“What’s happening in Syria is heartbreaking and outrageous, and what you’ve seen is the international community mobilize against the Assad regime.”
— President Obama, at a news conference, March 6, 2012
Befitting a one-time community organizer, the president likes to use the phrase “international community” a lot. In his news conference on Tuesday, the president 12 times used the phrases “international community,” “world community,” or “community of nations.”
But some international communities are clearly more robust than others. When asked by a reporter why the United States could stand by as a “massacre” takes place in Syria, the president did a diplomatic dance that made that “international community” seeking to help the Syrian rebels appear more impressive than it is.
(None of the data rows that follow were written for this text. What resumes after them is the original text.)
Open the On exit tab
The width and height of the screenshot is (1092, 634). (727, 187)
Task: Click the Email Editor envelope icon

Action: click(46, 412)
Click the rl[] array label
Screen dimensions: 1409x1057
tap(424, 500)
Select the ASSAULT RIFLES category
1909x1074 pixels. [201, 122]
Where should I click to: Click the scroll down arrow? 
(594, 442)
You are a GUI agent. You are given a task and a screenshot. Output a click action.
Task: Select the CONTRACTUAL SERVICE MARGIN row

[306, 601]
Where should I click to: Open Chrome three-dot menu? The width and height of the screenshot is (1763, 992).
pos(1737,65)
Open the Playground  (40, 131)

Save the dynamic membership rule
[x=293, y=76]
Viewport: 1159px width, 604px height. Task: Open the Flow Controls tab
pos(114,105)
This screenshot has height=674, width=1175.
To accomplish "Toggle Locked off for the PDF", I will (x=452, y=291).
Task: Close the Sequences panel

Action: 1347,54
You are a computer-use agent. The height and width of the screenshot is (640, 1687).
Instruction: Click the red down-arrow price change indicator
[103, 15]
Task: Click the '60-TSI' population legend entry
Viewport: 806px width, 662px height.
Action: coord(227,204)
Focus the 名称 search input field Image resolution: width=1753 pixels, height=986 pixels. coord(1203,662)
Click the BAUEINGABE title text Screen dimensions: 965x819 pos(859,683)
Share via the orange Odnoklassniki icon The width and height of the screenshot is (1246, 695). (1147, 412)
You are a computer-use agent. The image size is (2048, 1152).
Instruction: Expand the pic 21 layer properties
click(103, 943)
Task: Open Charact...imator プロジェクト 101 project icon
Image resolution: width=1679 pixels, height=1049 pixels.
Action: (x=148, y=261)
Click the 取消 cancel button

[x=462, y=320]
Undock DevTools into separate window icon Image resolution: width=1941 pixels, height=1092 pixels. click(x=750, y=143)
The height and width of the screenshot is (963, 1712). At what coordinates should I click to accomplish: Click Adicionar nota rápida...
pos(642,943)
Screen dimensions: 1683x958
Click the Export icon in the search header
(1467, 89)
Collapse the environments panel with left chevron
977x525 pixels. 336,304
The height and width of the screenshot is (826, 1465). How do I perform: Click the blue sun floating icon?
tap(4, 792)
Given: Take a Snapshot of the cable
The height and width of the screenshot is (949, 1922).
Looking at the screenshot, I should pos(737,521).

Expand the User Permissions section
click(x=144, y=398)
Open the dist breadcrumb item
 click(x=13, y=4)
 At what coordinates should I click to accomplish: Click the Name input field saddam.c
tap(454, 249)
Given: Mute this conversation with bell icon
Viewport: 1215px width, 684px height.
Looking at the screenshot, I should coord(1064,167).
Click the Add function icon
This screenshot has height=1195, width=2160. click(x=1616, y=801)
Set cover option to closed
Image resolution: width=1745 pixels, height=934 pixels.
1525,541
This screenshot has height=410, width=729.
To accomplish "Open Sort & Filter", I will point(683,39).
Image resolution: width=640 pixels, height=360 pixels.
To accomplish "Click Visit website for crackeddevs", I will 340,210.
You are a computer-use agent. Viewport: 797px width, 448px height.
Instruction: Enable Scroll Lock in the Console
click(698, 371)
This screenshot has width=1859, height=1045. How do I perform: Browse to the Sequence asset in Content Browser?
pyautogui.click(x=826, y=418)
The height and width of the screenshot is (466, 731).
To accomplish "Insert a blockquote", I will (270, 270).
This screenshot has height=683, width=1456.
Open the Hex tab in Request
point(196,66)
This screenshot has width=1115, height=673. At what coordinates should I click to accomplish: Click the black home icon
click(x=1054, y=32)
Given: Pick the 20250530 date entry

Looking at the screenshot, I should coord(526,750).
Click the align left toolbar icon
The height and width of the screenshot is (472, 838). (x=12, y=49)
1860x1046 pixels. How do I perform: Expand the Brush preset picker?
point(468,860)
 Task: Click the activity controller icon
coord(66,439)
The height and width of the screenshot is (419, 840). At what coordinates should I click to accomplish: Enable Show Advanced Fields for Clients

During the news conference, Obama used virtually the same phrasing to describe the struggle against the late Libyan dictator Moammar Gaddafi and the Syrian ruler Bashar al-Assad: “What happened in Libya was we mobilized the international community” versus “What you’ve seen is the international community mobilize against the Assad regime.”
But, in the case of Libya, the president noted, we “had a U.N. Security Council mandate” for military action. Left unsaid is the fact that Russia and China recently vetoed a U.S.-proposed resolution on Syria, which had already been greatly watered down in a vain effort to avoid the Sino-Russian vetoes.
The veto of the resolution “undercuts a diplomat push by the Arab League to secure the 15-nation council’s support of a plan that requires Assad to yield power and prepare the country for democratic elections,” reported Colum Lynch of The Washington Post and Foreign Policy’s Turtle Bay blog. “It also killed off provisions that would have required Syria open to far greater outside scrutiny, allowing foreign journalists, Arab monitors, and U.N. human rights investigators full and unimpeded access throughout the country.
Russia, in fact, continues to supply Damascus with arms, even increasing sales, despite the fact that more than 7,000 people have been reported killed in the yearlong uprising. Moscow sold the Assad regime nearly $1 billion in arms last year.
The failure to secure Russian and Chinese support on Syria stands in stark contrast to another vexing foreign policy issue in which Obama evoked the international community — the Iranian nuclear program. In the case of Iran, Russia has been generally supportive, even more so than China; both countries have also participated in seven-nation talks designed to halt Iran’s uranium enrichment program.
U.S. officials were so furious at the Russian and Chinese vetoes on Syria that Secretary of State Hillary Rodham Clinton lashed out with some highly undiplomatic language.
“It’s quite distressing to see two permanent members of the Security Council using their veto while people are being murdered — women, children, brave young men — houses are being destroyed,” Clinton said after a meeting of nations seeking to coordinate an international response on Syria. “It is just despicable and I ask whose side are they on? They are clearly not on the side of the Syrian people.”
We find it interesting that the president did not signal out Russia or China for criticism, as Clinton did, suggesting he is still hoping to win their support.
White House National Security Council spokesman Tommy Vietor noted that the U.N. General Assembly, in a separate action, condemned Syria by a vote of 137 to 12. “I’d say that shows unity,” he said. That’s a fair point, though a General Assembly resolution is not binding, in contrast to Security Council resolutions. Russia and China also voted “no” in the General Assembly.
The Pinocchio Test
“International community” is a rather vague phrase but the president risks devaluing it when he uses it in the same news conference to describe situations in which there is Security Council backing for action (Iran and Libya) and there is no Security Council backing (Syria). We were tempted to say this was worth a Pinocchio but for the moment, though, we are going to label this a “verdict pending” because the situation is still fluid. (The administration reportedly will move soon to provide direct assistance to the Syrian opposition.) But we will keep our eye on how he describes the international response to Syria in the future.